Some solid education philosophy here from SK.

This is the secret in the entire art of helping. Anyone who cannot do this is himself under a delusion if he thinks he is able to help someone else. In order truly to help someone else, I must understand more than he – but certainly first and foremost understand what he understands. If I do not do that, then my greater understanding does not help him at all. If I nevertheless want to assert my greater understanding, then it is because I am vain or proud, then basically instead of benefiting him I really want to be admired by him. But all true helping begins with a humbling. The helper must first humble himself under the person he wants to help and thereby understand that to help is not to dominate but to serve, that to help is not to be the most dominating but the most patient, that to help is a willingness in the time being to put up with being in the wrong and not understanding what the other understands.

-Soren Kierkegaard,  (forgot to write down the ref), EK p.460

You must start with what they know already. If this is impossible, then what? Assume they now NOTHING and build from the dirt up. I think this is what Bukvich is doing with music theory and aural skills. The people in the room who can’t handle it are the ones who know the most up front.

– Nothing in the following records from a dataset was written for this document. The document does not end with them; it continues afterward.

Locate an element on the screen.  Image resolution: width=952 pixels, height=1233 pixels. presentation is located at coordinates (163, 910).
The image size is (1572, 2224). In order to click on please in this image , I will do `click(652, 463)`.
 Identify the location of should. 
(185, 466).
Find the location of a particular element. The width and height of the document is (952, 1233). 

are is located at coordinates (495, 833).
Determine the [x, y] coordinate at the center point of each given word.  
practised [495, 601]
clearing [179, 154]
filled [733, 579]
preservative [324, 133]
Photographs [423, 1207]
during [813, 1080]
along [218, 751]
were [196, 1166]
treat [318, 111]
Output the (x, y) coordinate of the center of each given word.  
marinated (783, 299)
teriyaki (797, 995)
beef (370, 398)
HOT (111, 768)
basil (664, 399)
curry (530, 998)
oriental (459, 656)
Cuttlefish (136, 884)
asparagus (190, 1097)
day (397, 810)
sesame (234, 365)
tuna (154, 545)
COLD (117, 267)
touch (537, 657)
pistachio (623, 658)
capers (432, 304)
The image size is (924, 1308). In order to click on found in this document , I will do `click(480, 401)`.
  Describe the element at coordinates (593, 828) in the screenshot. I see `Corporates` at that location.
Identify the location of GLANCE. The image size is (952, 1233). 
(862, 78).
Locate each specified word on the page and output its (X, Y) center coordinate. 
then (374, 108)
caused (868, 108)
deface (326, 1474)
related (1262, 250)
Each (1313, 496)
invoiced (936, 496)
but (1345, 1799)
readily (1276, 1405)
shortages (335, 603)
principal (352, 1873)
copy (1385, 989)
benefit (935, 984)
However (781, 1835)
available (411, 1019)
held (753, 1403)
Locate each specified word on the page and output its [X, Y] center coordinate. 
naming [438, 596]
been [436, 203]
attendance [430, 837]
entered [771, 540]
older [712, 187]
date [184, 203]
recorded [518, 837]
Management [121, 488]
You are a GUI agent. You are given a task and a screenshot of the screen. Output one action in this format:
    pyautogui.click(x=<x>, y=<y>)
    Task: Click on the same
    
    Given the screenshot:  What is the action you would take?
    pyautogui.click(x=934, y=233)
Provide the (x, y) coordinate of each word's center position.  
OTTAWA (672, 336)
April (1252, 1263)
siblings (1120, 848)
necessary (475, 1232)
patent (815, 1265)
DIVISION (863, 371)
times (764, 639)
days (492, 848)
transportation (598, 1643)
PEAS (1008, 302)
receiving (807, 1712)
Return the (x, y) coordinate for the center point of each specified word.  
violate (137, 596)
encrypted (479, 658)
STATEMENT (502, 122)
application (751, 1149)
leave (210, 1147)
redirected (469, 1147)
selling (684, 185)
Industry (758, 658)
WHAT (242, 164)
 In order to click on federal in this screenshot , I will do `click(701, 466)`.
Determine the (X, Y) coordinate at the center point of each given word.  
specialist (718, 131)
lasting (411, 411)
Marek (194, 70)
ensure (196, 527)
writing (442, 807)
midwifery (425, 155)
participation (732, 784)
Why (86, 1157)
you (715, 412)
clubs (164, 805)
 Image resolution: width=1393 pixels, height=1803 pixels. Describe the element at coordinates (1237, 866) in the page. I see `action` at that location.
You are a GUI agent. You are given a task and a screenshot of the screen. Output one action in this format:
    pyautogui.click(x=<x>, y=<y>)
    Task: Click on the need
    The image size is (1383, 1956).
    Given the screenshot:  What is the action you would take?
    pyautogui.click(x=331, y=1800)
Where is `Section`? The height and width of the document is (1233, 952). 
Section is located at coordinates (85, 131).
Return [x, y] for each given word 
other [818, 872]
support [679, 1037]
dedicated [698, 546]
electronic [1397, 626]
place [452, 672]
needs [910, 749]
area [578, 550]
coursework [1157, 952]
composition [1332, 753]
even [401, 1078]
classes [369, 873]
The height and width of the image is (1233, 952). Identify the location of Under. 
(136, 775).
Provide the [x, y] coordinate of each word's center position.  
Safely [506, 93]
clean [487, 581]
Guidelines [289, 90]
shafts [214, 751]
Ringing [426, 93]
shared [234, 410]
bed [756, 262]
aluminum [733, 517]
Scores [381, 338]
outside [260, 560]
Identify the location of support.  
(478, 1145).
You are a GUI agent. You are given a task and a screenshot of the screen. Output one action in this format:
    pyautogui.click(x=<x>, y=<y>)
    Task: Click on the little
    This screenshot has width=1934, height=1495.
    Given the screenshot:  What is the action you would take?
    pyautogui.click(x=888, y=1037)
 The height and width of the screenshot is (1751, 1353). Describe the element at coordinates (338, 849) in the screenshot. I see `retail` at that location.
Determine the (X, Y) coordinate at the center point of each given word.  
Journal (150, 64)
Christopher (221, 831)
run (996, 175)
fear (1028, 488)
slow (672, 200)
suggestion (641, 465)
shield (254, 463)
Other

But they need to humble themselves too to the method.

A frustration with argumentation

Some personal thoughts:

The terrible pressure of those who wish to argue is more than I can take. I flee it in agony and frown at their arrogance. An answer, I know I have, but if I cannot teach it, then what? I don’t wish to argue it and prove it with one who is steeped in all the special words. THEY will believe what they will and they have their reward. But if what they believe cannot be taught to the common man, then I question not just its usefulness, but also its truth and even validity. If only someone who can discern the ancient languages in the original script stands a chance to grasp your image of God then is it really a very good image in the first place? You say you battle modernity, but at what point does your knowledge, venerable as it may be, become properly classified as esoteric?

All those smart guys say again and again that you must be able to argue your guts out. But I am sick of them. They would remake all of God’s children like themselves – paying lip service to those with a quiet faith but nonetheless implying them stupid at every turn. On one hand, I want to be just like them, the smart arguers. I know I could do a decent job with practice. But the whole endeavor is so despicable, it makes me want to spew. What am I to do? Who can blame the world for accusing our theodicy of being little more than linguistic hand-waving? Only those with faith can understand and the faithful don’t really need to know that much anyway.